Um pouco mais adiante, “quebrei” pela direita adentrando-me a duas ruas do bairro, na Barata Ribeiro, seguindo em direção ao Leme. E passando em frente a uma sinagoga – Beth El, próxima do Clube Israelita Brasileiro -, reparava alguns judeus com suas peculiares vestimentas, sendo essas próprias dos ortodoxos, além das “quipás” utilizadas pelos homens, aquelas que lembram um pouco uma touca arredondada, a cobrir suas cabeças.
E enquanto passava não pude deixar de reparar em um de seus membros a me observar. Cumprimentamo-nos de forma educada e segui adiante.
À medida que [eu] prosseguia vieram-me algumas reflexões a respeito da história daquele povo. E, talvez em razão de estar vindo justamente de um ambiente cristão naquela hora, veio-me à memória sobre o Holocausto e a Segunda Guerra Mundial, onde nela eles foram as maiores vítimas do maior genocídio da História (além de ciganos e outras etnias).
Certamente nenhum judeu perdoa o silêncio da Igreja com relação ao seu povo, que na verdade tratou-se de um “pecado por omissão”. E aí fiquei com aquela pergunta: “Por que a Igreja Católica se calou?”.
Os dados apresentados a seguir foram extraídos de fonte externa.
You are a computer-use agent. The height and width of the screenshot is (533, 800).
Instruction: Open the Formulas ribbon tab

Pois bem, há registros de conivência da Igreja com relação ao nazismo “antes” da guerra, no que talvez serviu para justificar o seu silêncio, “durante” a guerra, e não podemos deixar de mencionar uma postura de muitos nomes influentes do Clero “após” a guerra, sobretudo, em função das conhecidas “ratlines” (linhas de rato), que foram os sistemas de fuga aos nazistas favorecidas principalmente pela própria Igreja. Falaremos disto adiante.
Bom, é sabido que o Papa João Paulo II pediu perdão à comunidade israelita numa atitude de “MEA CULPA” com relação a posição da Igreja diante do Holocausto. Um fato ocorrido no ano 2000. E nas palavras do Sumo Pontífice: "Vim a Yad Vashem render homenagem aos milhões de judeus que, privados de tudo e especialmente de sua dignidade humana, foram assassinados durante o Holocausto"... "Asseguro ao povo judeu que a Igreja Católica está profundamente entristecida com o ódio, atos de perseguição e demonstrações de antissemitismo dirigidos contra os judeus por cristãos, em qualquer tempo e em qualquer lugar".
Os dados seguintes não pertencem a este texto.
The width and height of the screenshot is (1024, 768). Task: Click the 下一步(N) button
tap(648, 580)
Um acontecimento histórico em que o Papa pediu perdão não somente em função deste fato, como também em outras páginas escuras da Igreja como por exemplo, as Cruzadas e a Inquisição na Idade Média.
E neste pedido de perdão às vítimas do Holocausto o Papa João Paulo II afirmou: "Não há palavras fortes o suficiente para deplorar a terrível tragédia que foi a Shoá". Ao que pode confirmar o reconhecimento de que o Papa na época da II Guerra – Pio XII – foi omisso, ou não fez o suficiente do que deveria (em nome da Igreja). Onde, em outras palavras, o Papa João Paulo II veio pedir perdão pelos erros do Papa Pio XII.
E assim, veio o documento intitulado "Memória e Reconciliação: A Igreja e os Erros do Passado", elaborado por autoridades eclesiásticas, como sendo um pedido de reconciliação. Mas, é como se diz, pode-se esperar determinados erros por parte de certas pessoas, porém é inadmissível quando tais erros veem de “outros” (daqueles que todos esperam o “melhor” e, sobretudo, a justiça que fruto da coragem).
ALGUMAS PERGUNTAS:
* “Antes da Segunda Grande Guerra”, por que a Igreja, de certa, forma, se simpatizou com o nazismo?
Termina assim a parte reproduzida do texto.